Tres días después de que El País publicase la primera 'entrega' del serial, el 22 de enero, El Economista citó fuentes de la Guardia Civil que aseguraban que el presidente de la entidad, Miguel Blesa, habría sido sometido a vigilancia en su ámbito privado también, como los altos cargos políticos de la región, por ex agentes de los cuerpos y fuerzas de seguridad del Estado.

Un día más tarde, el diario económico extendía las vigilancias y la búsqueda de información personal a Antonio Romero y Francisco Pérez, dos de los representantes del PSOE en la Caja y los dos que, desoyendo las órdenes de la dirección regional, votaron para sustituir a Pablo Abejas como presidente de la Comisión de Control.

Los seguimientos a Blesa habrían comenzado a finales de 2008, justo cuando estalló el conflicto por la nueva Ley de Cajas que restaba poder al Ayuntamiento de Madrid en los órganos rectores de caja Madrid y por la que Esperanza Aguirre conseguía el control material de la misma a través de la Asamblea de Madrid. En el caso de los socialistas, habrían sido objeto de la misma a partir de enero, cuando tuvo lugar la votación en la que colocaron a Francisco Serrano, un hombre de Gallardón en la Caja, al frente de la Comisión de Control, la que dede decidir qué ley se aplica al proceso electoral vigente en la entidad, la que beneficia a Miguel Blesa o la que llevaría a su más que segura salida del Consejo de Administración.

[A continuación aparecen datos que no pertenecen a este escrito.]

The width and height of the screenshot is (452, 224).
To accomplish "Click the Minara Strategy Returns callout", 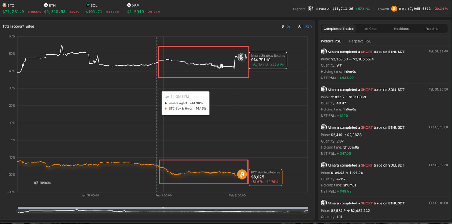I will coord(268,60).
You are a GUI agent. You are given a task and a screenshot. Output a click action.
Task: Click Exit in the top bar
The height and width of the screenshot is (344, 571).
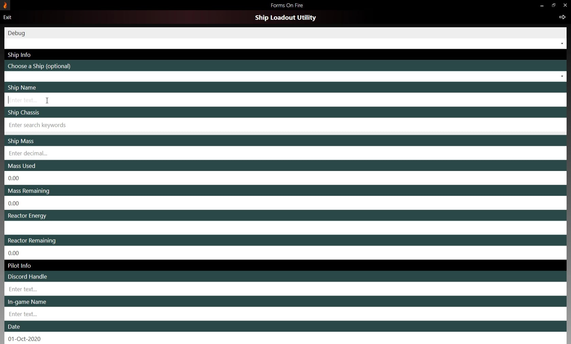(7, 17)
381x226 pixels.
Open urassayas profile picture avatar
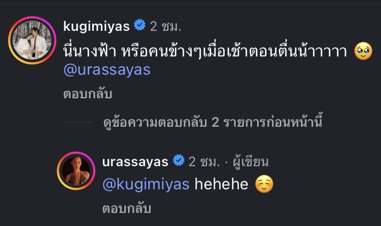[x=76, y=171]
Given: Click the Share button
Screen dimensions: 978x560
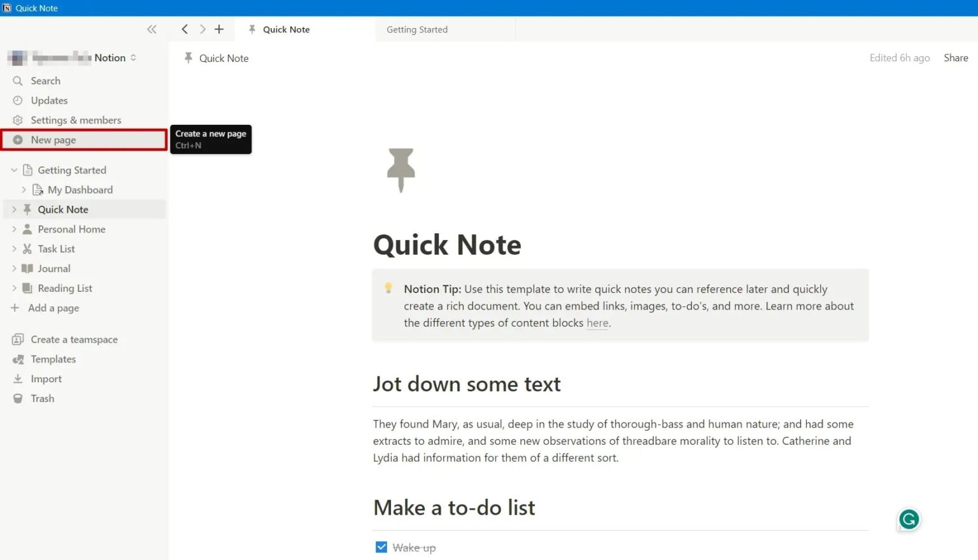Looking at the screenshot, I should point(956,57).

El PP descarta la relación
A pesar de la coincidencia en el tiempo, tanto el Ejecutivo de Esperanza Aguirre, que tutela la caja a través de la Consejería de Economía y Hacienda, como Alberto Ruiz-Gallardón niegan rotundamente que el espionaje tenga nada que ver con esta batalla entre los dos barones regionales del PP. El alcalde aclaró al ser cuestionado que cuando supuestamente empezaron los espionajes no existía ningún proceso en marcha en Caja Madrid y por tanto la situación era de calma. Antonio Beteta, consejero de Economía, aseguró directamente que "no se puede llegar ni a sospechar que ambos temas estén relacionados".

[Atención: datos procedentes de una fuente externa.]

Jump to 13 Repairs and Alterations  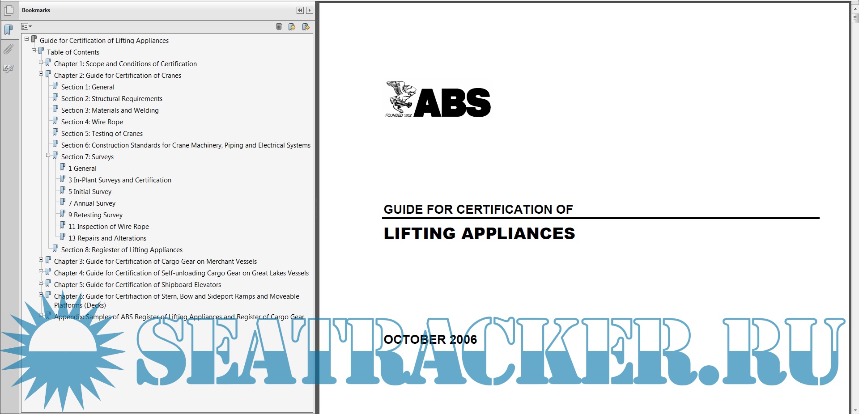click(x=107, y=238)
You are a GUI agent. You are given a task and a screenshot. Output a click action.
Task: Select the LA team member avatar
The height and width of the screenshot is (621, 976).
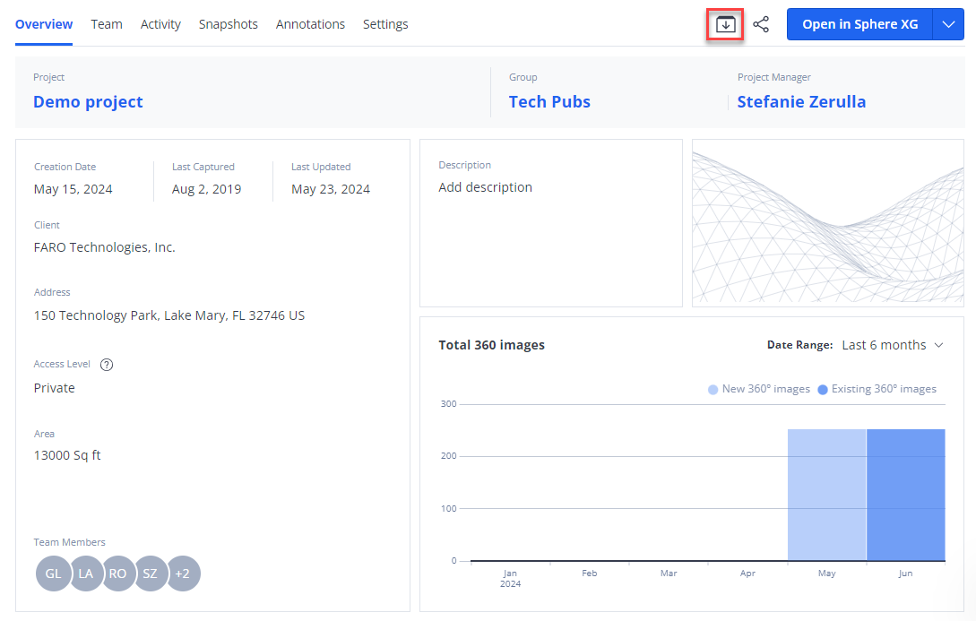86,574
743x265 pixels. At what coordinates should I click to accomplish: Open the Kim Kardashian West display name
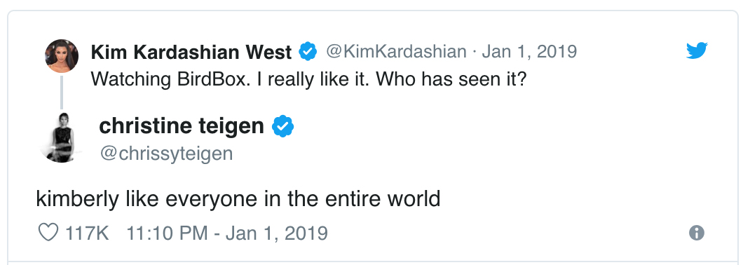191,52
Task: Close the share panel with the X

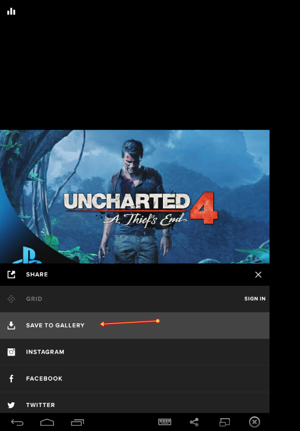Action: 258,275
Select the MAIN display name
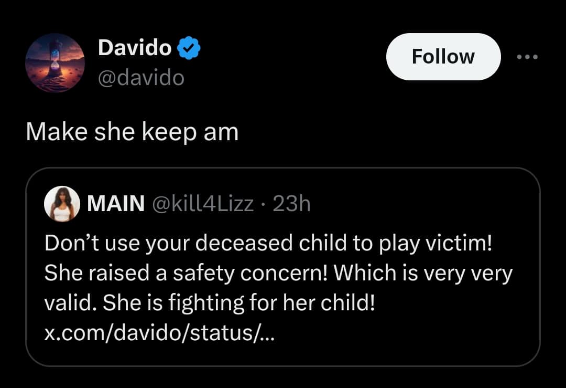This screenshot has width=566, height=388. (116, 204)
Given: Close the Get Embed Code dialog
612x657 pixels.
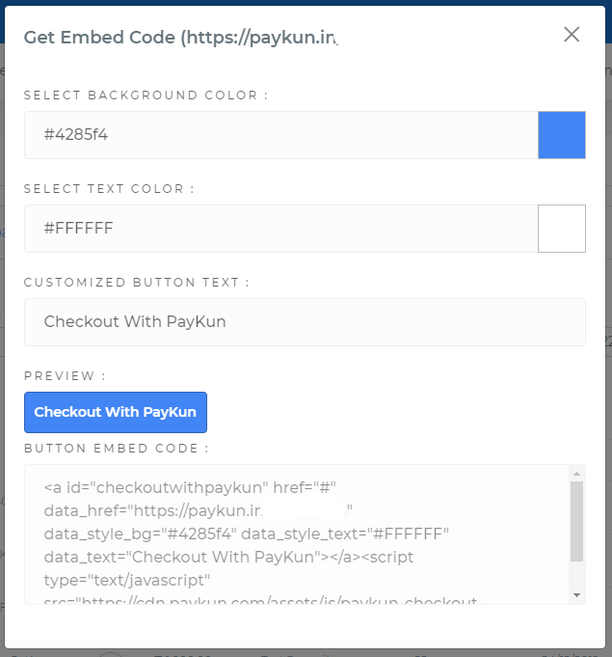Looking at the screenshot, I should (572, 35).
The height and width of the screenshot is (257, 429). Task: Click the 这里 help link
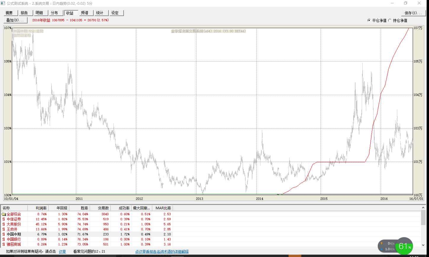pyautogui.click(x=62, y=252)
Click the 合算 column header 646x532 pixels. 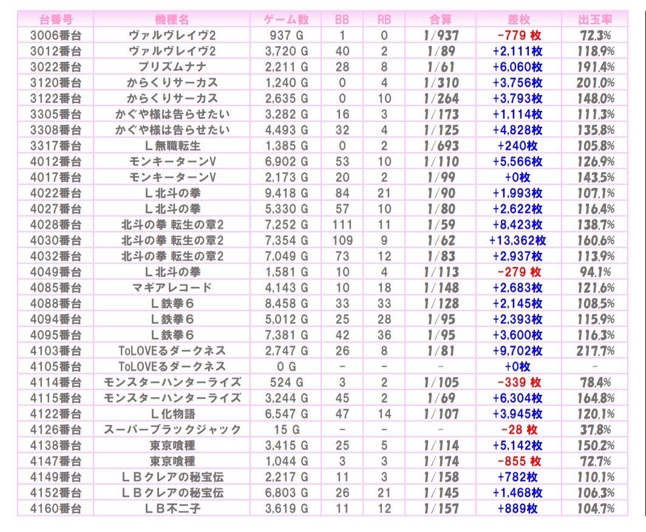point(441,19)
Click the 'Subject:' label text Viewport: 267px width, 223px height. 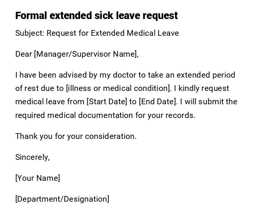(x=30, y=33)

Antes de que se desvelara la hipotética red espía, a la dirección nacional del PP ya le preocupaba la imagen que su partido estaba dando con la maniobras que Aguirre y Gallardón habían emprendido para controlar Caja Madrid. La supuesta trama posterior no vino sino a agravar una situación delicada de por sí para el presidente popular, Mariano Rajoy, que se ve obligado a lidiar con dos escándalos de enorme magnitud justo en la recta final de cara a las elecciones vascas, gallegas y europeas.